Star Trek : Strange New Worlds, saison 1
Le charismatique Christopher Pike, prédécesseur du fameux James T. Kirk à la tête de l’USS Enterprise, avait fait une apparition largement remarquée lors de la deuxième saison de « Star Trek Discovery », à tel point qu’il a rapidement été décidé de lui offrir une série à lui, du moins à l’Enterprise sous son commandement, quelques années avant Kirk donc, et donc chronologiquement située avant la série originale « Star Trek » des années 60. Le défi était malgré tout complexe : parvenir à insuffler suffisamment d’intérêt et de vie à une série proche d’une autre bien connue, et à un personnage dont le destin est connu depuis longtemps. Mais les producteurs ont intelligemment relevé ce défi, en revenant à l’essence même de Star Trek : l’exploration, et en développant cela sur un schéma épisodique, chaque épisode narrant une histoire différente à chaque fois (tout en développant les relations entre les personnages au fil de la série). Une manière de faire que la saga n’avait plus approché depuis « Voyager » à la fin des années 90 (si on met de côté « Lower Decks », qui vise une cible décalée et différente de la base des fans) alors qu’elle représente quand même l’ADN de la saga à une époque certes révolue qui voyait les séries se développer en saisons de 25 épisodes.
Seulement dix épisodes sont au programme ici, sur ce schéma épisodique donc, qui évite d’être confronté à la pénurie narrative de certains épisodes de remplissage des anciennes séries. D’autant que, en s’attachant à reproduire l’époque de la série originale tout en la modernisant, en s’appuyant sur son héritage tout en l’élevant aux standards d’aujourd’hui (techniques, artistiques, narratifs), « Strange New Worlds » rend hommage tout autant qu’elle renouvelle la franchise avec fraicheur et panache. Oui, le contrat est largement rempli : l’héritage est assumé, assimilé, et régurgité sous une forme moderne et attractive.
Mais la série n’élude jamais ses origines, puisque Pike n’aurait jamais été à la une si « Discovery » n’avait pas permis de remettre la saga Star Trek en selle. Les liens sont tissés dès le premier épisode, avec un Pike un peu dépressif (et on le comprend), lui qui a vu, comme les spectateurs, son funeste destin dans cette fameuse deuxième saison de « Discovery », à l’image de ce que l’on découvre dans la série originale (l’épisode « La ménagerie »). De même, Spock fait allusion à sa soeur auprès de Pike, et ce premier épisode de « Strange New Worlds » tourne autour des conséquences du final de la deuxième saison de « Discovery » et des retombées que cela a pu provoquer auprès de peuples moins avancés technologiquement, tout cela menant à la transformation du General Order One, règlementant les premiers contacts avec des civilisations moins évoluées, en la fameuse Prime Directive qui sera le moteur de tant d’épisodes de la saga. Bref, côté héritage, ça se pose là, et ça plonge directement dans le lore de Star Trek.

EXTRAIT DE DONNÉES:
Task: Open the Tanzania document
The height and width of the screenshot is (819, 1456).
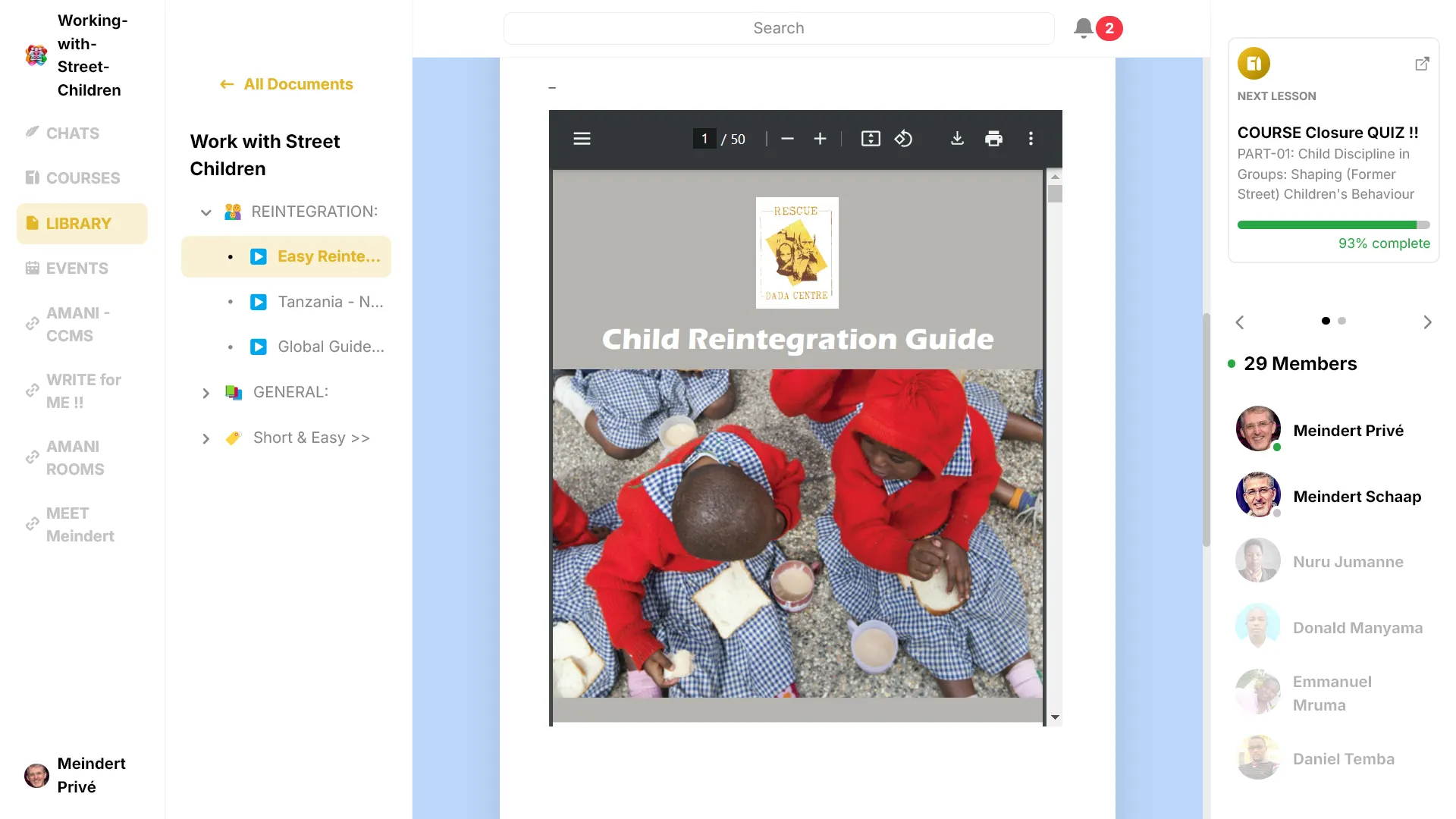Action: [x=330, y=302]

CONSIGNE: Recopiez à l'identique le passage de la critique de Strange New Worlds compris entre « Seulement dix épisodes » et « moderne et attractive. », bornes incluses.

RÉPONSE:
Seulement dix épisodes sont au programme ici, sur ce schéma épisodique donc, qui évite d’être confronté à la pénurie narrative de certains épisodes de remplissage des anciennes séries. D’autant que, en s’attachant à reproduire l’époque de la série originale tout en la modernisant, en s’appuyant sur son héritage tout en l’élevant aux standards d’aujourd’hui (techniques, artistiques, narratifs), « Strange New Worlds » rend hommage tout autant qu’elle renouvelle la franchise avec fraicheur et panache. Oui, le contrat est largement rempli : l’héritage est assumé, assimilé, et régurgité sous une forme moderne et attractive.